Stealth espionage malware has been used to target government agencies, businesses and research institutes, as well as a variety of private individuals and small businesses, according to new research released by information security vendors F-Secure, Kaspersky Lab and Symantec.

The researchers have declined to speculate about what nation is behind the attacks, and none of the security firms' separate reports reveal precisely which businesses or organizations have been targeted. But Symantec says that the greatest number of related infections have been found in Russia and Saudi Arabia.

While the malware family used in the attacks - known as both Regin and Regis - was first discovered in the wild in 2008, and may even date to 2003, multiple information security researchers are warning that more advanced versions of the malware have been spotted in long-running attack campaigns.

Since 2013, security experts say the malware has been getting makeovers that make it more difficult to detect, because it now uses an expanding array of modules that provide attackers with a wide variety of targeted capabilities, including remote access Trojan-like features, such as keystroke logging and capturing screenshots; a Microsoft IIS Web traffic monitor; and a GSM network base station sniffer. Security vendors named the malware for its ability to load its attack modules in the registry of an infected PC.

"We first encountered Regin nearly six years ago in early 2009, when we found it hiding on a Windows server in a customer environment in Northern Europe," says Antti Tikkanen, director of security response at Finnish anti-virus firm F-Secure. The rootkit, however, was crashing the Windows system it had infected, triggering a blue screen of death - and leading researchers to identify the malware as the source of the crash.

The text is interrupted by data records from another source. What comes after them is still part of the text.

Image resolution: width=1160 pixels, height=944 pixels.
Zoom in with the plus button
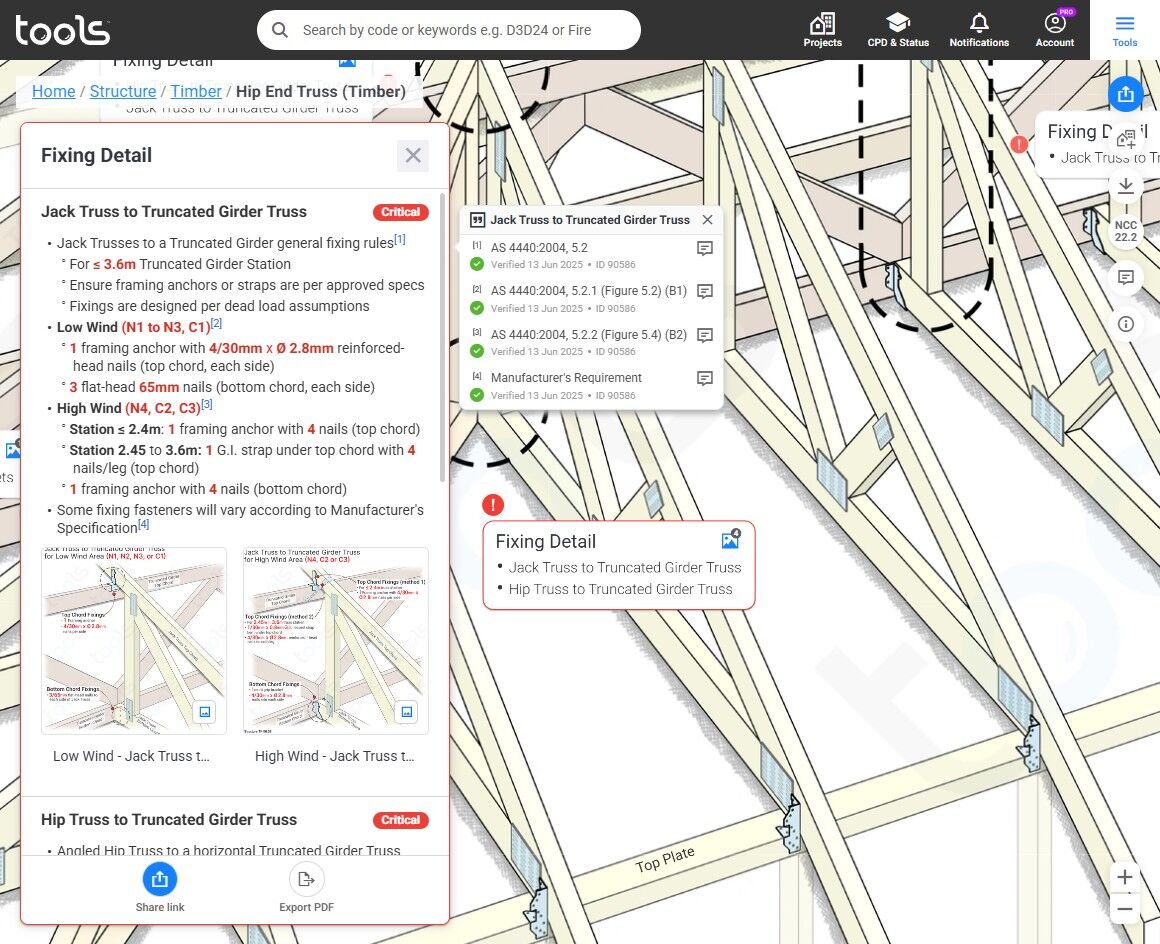click(x=1125, y=877)
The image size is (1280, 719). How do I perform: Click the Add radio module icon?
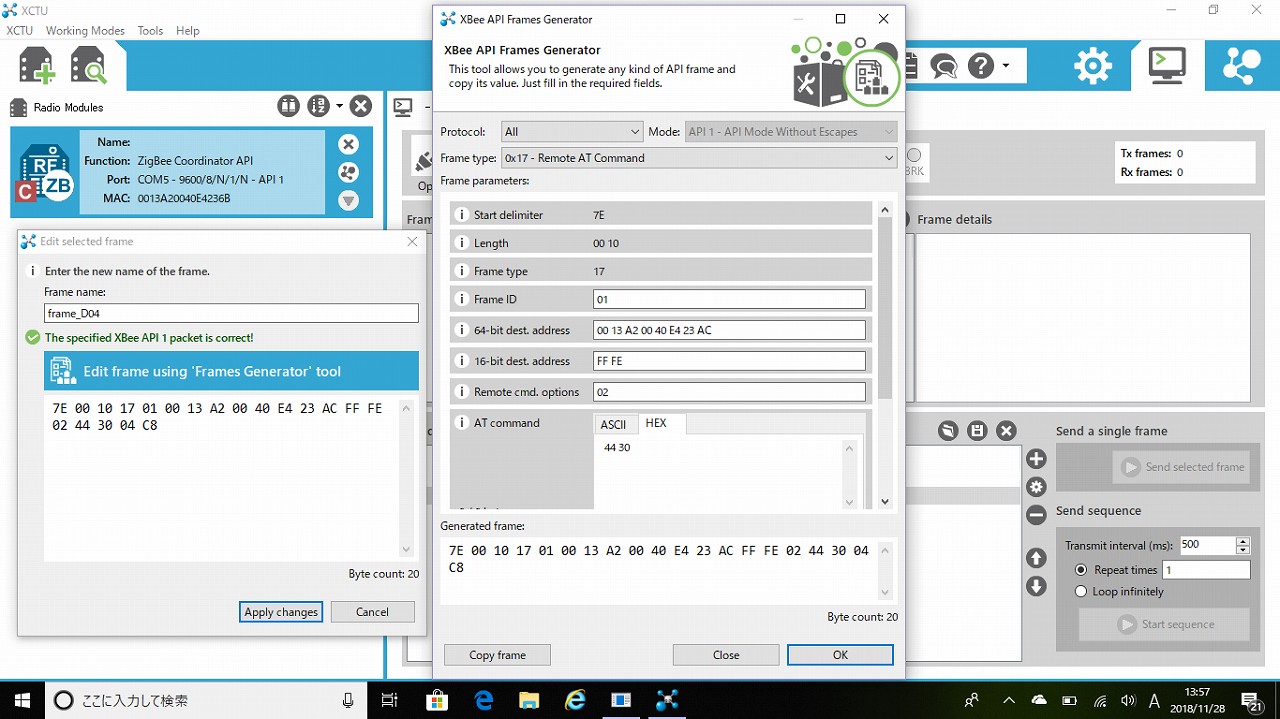[x=37, y=67]
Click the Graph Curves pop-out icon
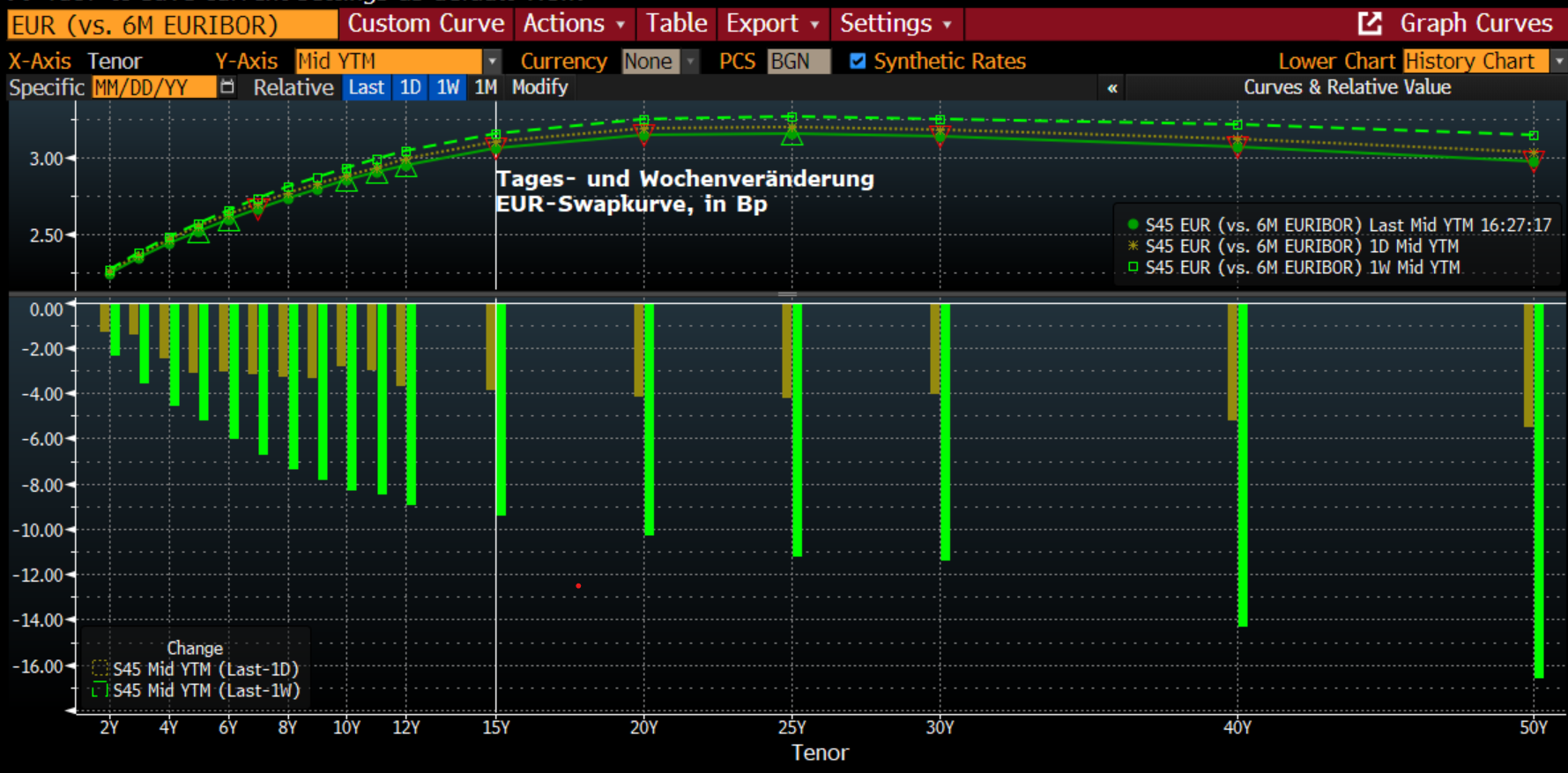Screen dimensions: 1568x773 [1370, 24]
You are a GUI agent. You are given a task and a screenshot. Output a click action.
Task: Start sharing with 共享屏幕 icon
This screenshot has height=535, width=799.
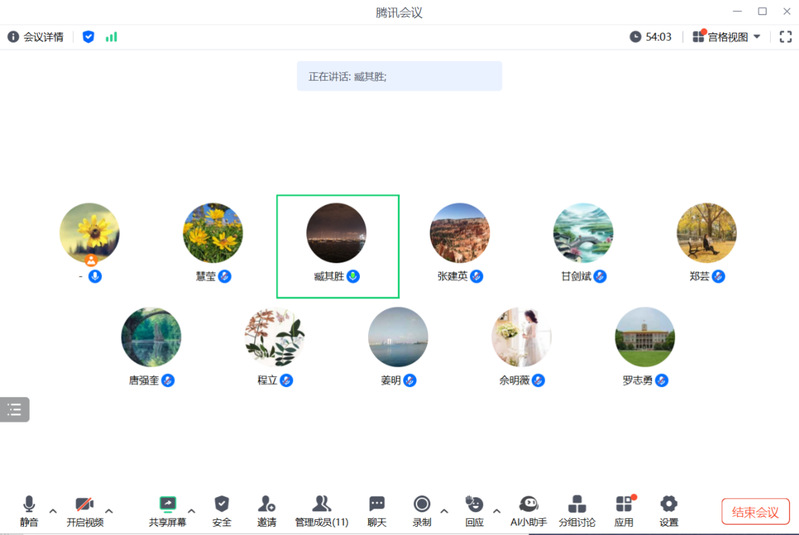(x=167, y=504)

Since then, however, the malware's sophistication has increased significantly, Tikkanen says. Today, based on its complexity, "we would place Regin in the same category of highly sophisticated espionage campaigns together with the likes of Stuxnet, Flame and Turla/Snake," he says.

Anti-virus vendor Kaspersky Lab, which has recovered samples of Regin that appear to date to 2003, likewise describes recent versions of the malware as "one of the most sophisticated attack platforms we have ever analyzed," citing its GSM [Global System for Mobile communications] network monitoring capabilities.

Tough To Spot

Over time, Regin's developers have continued to make the malware more difficult to detect. "Regin's developers put considerable effort into making it highly inconspicuous," information security researchers at Symantec say in a blog post. Notably, the malware can covertly communicate with attackers' command-and-control servers using a number of different techniques, including "embedding commands in HTTP cookies," using custom TCP or UDP protocols, and using the ICMP/ping networking protocol, which is normally used by devices to relay error messages. The malware's developers have also imbued it with a custom-built virtual file system that's encrypted, as well as the ability to use an obscure variant of the RC5 symmetric-key block cipher, all of which makes it difficult to understand the inner workings of the malware and related attack campaigns.

Once Regin infects a system, attackers can customize their attack by pushing a variety of add-on modules to the system, including the aforementioned RAT-like capabilities, which include seizing control of the PC's mouse and point-and-click capabilities, monitoring network traffic and stealing passwords. The use of such modules has also been seen before. "This modular approach has been seen in other sophisticated malware families such as Flamer and Weevil - The Mask - while the multi-stage loading architecture is similar to that seen in the Duqu/Stuxnet family of threats," Symantec says.